The parade started in front of Jesse Lee Memorial Church on Main Street. It ended in Ballard Park, where a ceremony took place in honor of servicemen and women who gave their lives serving our country. The parade lasted about an hour and included veterans, girl scouts, boy scouts, politicians, Ridgefield sports teams and five local marching bands.

The Ridgefield High School Marching Band led the pack of marching bands, followed by Danbury Drum Corps, The Sparklers from New Fairfield, Celtic Cross Fife and Drum Corps from Danbury, Germantown Ancients Drum Corps, Young Colonials from Carmel, N.Y., and the 5th Colonial Regiment from Georgetown. The 5th Colonial Regiment fired their gunpowder-filled guns in the air at each crosswalk, delighting the young—and unnerving the dogs—with the loud boom.

Kids and teenagers selling cookies, cotton candy, popcorn and fruit cups for various charities offered their treats to attendees. Pennies for Paws had a table set up on the sidewalk, as did the TD (touchdown) Team of Relay for Life and others.

And those attendees came from all over to honor service to the country on a picture-perfect 80 degree day. 

World War II Navy vet Joe Peck and his partner of 26 years, Pat Little, both of Meriden, said they found out about Ridgefield's parade by doing a Google search of parades in Connecticut. John and Frances English traveled from Brooklyn, N.Y., to see two of their 15 grandchildren march.

Joel Weisvogel June 04, 2010 at 03:01 AM
Great parade; wonderful weather, plenty of particapation, plenty of fun, touching service.

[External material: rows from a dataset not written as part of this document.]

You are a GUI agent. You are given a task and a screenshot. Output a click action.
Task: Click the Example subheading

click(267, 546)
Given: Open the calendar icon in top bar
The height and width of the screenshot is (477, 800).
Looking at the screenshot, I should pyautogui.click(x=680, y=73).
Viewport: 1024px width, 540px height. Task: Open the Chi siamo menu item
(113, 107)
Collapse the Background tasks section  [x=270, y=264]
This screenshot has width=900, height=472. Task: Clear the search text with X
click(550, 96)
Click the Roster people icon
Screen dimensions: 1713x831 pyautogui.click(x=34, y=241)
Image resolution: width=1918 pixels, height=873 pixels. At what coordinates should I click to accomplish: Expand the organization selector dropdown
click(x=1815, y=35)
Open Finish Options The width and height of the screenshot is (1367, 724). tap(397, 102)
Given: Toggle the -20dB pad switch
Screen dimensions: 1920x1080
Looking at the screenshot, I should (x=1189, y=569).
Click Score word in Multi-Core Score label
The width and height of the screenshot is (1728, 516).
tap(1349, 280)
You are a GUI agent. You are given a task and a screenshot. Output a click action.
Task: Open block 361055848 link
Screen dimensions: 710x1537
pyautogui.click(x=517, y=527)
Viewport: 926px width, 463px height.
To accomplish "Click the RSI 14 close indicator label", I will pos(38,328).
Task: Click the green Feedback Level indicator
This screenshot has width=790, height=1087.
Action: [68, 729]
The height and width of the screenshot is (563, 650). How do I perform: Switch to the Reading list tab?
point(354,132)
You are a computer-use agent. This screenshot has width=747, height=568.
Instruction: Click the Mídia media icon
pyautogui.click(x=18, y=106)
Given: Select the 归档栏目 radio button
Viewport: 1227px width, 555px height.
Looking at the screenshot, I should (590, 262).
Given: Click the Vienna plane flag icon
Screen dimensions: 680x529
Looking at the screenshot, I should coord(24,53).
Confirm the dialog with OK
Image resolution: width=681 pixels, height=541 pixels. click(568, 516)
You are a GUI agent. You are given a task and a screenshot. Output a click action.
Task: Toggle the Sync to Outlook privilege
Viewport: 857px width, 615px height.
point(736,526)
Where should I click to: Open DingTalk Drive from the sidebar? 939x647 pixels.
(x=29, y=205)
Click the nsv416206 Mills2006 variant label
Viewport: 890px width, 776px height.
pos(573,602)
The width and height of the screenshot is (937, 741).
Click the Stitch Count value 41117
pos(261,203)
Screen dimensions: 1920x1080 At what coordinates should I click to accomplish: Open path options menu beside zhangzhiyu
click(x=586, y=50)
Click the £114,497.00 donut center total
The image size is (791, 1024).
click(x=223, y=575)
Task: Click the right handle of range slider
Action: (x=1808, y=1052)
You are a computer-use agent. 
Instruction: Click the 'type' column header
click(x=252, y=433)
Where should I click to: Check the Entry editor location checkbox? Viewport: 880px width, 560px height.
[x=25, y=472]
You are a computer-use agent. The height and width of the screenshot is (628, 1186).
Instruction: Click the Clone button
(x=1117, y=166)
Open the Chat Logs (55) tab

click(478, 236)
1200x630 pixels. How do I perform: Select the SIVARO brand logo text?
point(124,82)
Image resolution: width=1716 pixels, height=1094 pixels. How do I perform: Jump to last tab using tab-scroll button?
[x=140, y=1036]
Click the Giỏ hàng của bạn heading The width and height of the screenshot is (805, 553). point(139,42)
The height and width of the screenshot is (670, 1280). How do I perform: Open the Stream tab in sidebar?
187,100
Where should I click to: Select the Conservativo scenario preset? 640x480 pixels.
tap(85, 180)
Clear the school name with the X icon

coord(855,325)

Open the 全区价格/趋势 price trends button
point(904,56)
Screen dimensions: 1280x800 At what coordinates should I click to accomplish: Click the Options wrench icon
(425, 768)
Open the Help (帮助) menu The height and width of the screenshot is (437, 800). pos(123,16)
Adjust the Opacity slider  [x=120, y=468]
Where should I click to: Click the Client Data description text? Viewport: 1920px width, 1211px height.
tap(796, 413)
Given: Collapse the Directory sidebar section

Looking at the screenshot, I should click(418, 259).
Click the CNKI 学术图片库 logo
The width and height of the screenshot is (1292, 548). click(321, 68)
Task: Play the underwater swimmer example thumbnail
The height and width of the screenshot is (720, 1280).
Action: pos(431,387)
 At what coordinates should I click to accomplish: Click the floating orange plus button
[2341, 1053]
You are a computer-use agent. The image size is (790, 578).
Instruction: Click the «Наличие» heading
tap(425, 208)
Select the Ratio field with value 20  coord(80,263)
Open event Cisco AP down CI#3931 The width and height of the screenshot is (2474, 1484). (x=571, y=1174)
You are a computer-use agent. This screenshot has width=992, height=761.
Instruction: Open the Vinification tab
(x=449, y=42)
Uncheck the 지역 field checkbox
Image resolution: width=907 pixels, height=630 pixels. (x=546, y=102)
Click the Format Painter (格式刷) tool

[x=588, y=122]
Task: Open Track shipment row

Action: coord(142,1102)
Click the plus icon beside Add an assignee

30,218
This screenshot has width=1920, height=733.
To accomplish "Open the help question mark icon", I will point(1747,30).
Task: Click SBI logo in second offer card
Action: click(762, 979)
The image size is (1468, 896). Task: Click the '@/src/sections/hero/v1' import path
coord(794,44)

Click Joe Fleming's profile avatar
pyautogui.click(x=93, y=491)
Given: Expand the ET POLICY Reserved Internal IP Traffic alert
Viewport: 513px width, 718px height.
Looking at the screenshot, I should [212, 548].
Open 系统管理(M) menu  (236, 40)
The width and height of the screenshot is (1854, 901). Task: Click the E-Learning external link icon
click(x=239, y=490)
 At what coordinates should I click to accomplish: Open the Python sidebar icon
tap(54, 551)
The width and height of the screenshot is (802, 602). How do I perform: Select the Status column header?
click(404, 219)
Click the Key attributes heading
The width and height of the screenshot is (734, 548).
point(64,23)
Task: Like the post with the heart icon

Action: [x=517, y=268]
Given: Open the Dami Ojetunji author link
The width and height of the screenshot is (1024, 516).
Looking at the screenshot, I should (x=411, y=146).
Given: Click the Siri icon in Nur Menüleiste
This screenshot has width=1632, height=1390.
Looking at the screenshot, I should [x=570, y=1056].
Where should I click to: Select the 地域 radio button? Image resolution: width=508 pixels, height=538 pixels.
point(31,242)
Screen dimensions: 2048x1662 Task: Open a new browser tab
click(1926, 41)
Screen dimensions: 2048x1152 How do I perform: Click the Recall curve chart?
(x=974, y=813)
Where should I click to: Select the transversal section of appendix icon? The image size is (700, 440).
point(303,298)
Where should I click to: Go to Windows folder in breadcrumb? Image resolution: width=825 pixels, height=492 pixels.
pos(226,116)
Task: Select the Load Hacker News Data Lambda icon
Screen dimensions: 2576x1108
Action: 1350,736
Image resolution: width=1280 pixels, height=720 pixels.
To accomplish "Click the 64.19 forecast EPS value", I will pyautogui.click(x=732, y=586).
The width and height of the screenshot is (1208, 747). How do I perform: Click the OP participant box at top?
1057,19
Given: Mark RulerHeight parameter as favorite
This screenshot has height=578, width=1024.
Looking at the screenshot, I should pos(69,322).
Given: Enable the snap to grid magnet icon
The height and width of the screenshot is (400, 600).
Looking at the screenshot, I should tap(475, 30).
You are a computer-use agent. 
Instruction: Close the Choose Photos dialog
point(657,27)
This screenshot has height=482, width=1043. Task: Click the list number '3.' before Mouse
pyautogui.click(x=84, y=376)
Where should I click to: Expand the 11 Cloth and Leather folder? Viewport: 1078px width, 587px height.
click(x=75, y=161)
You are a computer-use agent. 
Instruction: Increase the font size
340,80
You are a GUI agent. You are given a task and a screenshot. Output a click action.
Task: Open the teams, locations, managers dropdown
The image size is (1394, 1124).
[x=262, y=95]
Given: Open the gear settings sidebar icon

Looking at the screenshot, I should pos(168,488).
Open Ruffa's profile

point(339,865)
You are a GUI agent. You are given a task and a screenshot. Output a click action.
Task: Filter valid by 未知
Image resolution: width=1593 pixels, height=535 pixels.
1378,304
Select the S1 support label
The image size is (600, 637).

It's the first time I've seen Blue Star Mothers honored, which is something we should see more of. My only queston is: What possesses one to think it's a good idea to bring there dogs to such events? Makes no sense to me!
John Symon June 04, 2010 at 03:36 AM
I agree, Joel. Great day in Ridgefield! Right on with the dogs --- many looked in distress. I also had to avoid 3 'land mines' left on the sidewalk -- my young daughter kept saying 'gross'. I had to agree.